== Brief ==
Count all lines holding "filter" in the data below and say the number, nothing more.

BEGIN Provided entries

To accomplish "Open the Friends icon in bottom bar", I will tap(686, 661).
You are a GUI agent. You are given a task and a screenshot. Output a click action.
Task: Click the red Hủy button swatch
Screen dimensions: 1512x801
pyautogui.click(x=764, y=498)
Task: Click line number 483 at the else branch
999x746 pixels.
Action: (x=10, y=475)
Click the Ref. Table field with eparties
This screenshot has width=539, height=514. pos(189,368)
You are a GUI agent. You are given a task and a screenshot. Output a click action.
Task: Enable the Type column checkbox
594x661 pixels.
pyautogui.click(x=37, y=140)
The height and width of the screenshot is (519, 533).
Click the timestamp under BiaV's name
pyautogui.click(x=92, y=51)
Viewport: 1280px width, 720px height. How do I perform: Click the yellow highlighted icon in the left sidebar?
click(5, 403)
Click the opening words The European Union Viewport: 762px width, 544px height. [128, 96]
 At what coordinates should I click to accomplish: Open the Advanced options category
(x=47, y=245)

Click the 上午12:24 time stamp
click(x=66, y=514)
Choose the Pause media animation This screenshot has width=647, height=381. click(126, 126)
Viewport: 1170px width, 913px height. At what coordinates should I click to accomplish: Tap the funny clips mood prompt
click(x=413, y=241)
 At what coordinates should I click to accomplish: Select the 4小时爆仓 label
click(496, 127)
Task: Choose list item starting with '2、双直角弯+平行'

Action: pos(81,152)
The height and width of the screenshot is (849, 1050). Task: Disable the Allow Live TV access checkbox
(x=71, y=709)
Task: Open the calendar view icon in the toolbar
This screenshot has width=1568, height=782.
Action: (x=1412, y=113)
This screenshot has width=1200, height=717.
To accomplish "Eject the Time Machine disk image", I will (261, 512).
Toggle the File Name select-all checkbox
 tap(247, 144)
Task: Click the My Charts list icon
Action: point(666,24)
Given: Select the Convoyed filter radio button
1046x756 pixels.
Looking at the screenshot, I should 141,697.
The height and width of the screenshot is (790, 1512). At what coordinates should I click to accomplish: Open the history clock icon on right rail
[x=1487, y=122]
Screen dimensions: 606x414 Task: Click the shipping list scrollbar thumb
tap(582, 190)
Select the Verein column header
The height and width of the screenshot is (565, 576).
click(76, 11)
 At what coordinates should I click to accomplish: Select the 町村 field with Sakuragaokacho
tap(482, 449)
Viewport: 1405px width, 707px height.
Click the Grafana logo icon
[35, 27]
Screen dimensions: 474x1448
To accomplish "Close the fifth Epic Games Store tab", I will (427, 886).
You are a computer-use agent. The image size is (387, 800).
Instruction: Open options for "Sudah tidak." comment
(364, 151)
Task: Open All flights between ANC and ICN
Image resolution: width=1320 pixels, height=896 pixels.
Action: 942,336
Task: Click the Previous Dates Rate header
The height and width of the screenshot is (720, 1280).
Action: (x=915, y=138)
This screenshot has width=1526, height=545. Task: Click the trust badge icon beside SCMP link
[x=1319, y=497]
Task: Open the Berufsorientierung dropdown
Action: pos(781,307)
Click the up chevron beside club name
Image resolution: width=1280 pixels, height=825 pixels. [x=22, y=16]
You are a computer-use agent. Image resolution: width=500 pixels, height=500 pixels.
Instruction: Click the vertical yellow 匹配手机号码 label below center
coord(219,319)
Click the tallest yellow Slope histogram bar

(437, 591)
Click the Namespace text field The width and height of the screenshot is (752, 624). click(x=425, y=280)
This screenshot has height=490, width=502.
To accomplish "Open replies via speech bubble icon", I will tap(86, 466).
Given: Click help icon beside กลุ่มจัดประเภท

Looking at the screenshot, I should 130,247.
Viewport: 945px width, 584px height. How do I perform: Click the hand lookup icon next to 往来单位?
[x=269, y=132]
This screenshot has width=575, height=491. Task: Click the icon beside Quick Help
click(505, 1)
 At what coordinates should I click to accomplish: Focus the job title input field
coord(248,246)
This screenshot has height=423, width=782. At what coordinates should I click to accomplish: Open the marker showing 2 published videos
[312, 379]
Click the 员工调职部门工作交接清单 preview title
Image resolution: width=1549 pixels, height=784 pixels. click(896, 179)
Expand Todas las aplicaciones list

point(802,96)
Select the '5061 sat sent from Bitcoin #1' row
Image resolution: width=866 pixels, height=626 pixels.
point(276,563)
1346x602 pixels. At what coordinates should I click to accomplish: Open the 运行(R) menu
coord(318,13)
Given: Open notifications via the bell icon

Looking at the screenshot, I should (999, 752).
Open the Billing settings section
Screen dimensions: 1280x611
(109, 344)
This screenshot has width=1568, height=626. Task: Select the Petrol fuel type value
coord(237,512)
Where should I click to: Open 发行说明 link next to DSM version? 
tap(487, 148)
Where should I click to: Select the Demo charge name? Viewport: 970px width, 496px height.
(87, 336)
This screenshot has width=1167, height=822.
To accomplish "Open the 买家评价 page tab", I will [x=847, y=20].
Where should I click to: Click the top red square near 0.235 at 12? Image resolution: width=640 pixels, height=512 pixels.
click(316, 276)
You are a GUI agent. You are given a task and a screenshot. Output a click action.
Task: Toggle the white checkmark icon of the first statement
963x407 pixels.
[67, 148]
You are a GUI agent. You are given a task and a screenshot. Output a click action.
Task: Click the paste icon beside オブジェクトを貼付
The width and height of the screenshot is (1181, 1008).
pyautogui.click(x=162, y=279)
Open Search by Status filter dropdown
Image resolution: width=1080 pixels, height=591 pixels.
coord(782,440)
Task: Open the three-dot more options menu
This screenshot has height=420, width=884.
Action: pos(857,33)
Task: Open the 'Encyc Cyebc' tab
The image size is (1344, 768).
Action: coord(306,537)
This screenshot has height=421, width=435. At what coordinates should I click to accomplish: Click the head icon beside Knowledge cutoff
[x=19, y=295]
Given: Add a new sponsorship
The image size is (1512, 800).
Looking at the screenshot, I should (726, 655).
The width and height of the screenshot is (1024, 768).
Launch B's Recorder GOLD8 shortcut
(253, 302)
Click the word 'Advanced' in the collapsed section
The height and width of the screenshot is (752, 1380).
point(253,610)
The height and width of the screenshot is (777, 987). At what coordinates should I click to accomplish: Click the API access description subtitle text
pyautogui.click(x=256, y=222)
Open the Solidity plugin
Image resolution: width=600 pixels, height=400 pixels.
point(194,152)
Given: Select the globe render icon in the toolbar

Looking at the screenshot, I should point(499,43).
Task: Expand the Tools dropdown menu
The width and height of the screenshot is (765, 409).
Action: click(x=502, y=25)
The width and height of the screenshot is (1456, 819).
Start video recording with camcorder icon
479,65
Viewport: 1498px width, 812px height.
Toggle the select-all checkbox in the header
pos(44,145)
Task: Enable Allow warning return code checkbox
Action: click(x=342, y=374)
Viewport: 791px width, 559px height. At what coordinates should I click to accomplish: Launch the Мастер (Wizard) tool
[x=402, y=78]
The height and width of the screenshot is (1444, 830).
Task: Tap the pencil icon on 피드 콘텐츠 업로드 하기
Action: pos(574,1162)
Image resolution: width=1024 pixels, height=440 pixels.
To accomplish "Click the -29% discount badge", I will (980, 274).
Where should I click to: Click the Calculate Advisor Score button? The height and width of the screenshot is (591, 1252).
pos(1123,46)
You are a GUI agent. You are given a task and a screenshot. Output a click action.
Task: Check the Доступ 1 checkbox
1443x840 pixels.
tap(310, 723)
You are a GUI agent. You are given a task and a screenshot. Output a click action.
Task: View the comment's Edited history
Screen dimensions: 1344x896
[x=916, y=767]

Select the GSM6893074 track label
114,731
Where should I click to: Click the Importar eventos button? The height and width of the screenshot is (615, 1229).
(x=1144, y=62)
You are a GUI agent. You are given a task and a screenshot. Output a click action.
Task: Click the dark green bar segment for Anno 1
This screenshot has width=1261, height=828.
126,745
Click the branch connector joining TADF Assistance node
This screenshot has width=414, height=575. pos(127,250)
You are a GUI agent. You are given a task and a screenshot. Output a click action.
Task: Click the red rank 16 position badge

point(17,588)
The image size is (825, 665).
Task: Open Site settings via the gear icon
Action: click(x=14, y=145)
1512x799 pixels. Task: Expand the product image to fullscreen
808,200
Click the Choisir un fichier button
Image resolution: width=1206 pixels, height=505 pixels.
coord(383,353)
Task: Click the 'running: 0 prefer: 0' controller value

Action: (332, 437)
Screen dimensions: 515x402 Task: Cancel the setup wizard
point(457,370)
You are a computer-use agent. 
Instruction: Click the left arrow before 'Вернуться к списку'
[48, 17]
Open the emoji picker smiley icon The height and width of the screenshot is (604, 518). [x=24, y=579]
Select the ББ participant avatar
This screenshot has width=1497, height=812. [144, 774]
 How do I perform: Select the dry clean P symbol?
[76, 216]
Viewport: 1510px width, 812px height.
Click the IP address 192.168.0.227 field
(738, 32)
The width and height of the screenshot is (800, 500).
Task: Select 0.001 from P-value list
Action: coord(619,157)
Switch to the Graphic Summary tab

END Provided entries

== Solution ==
2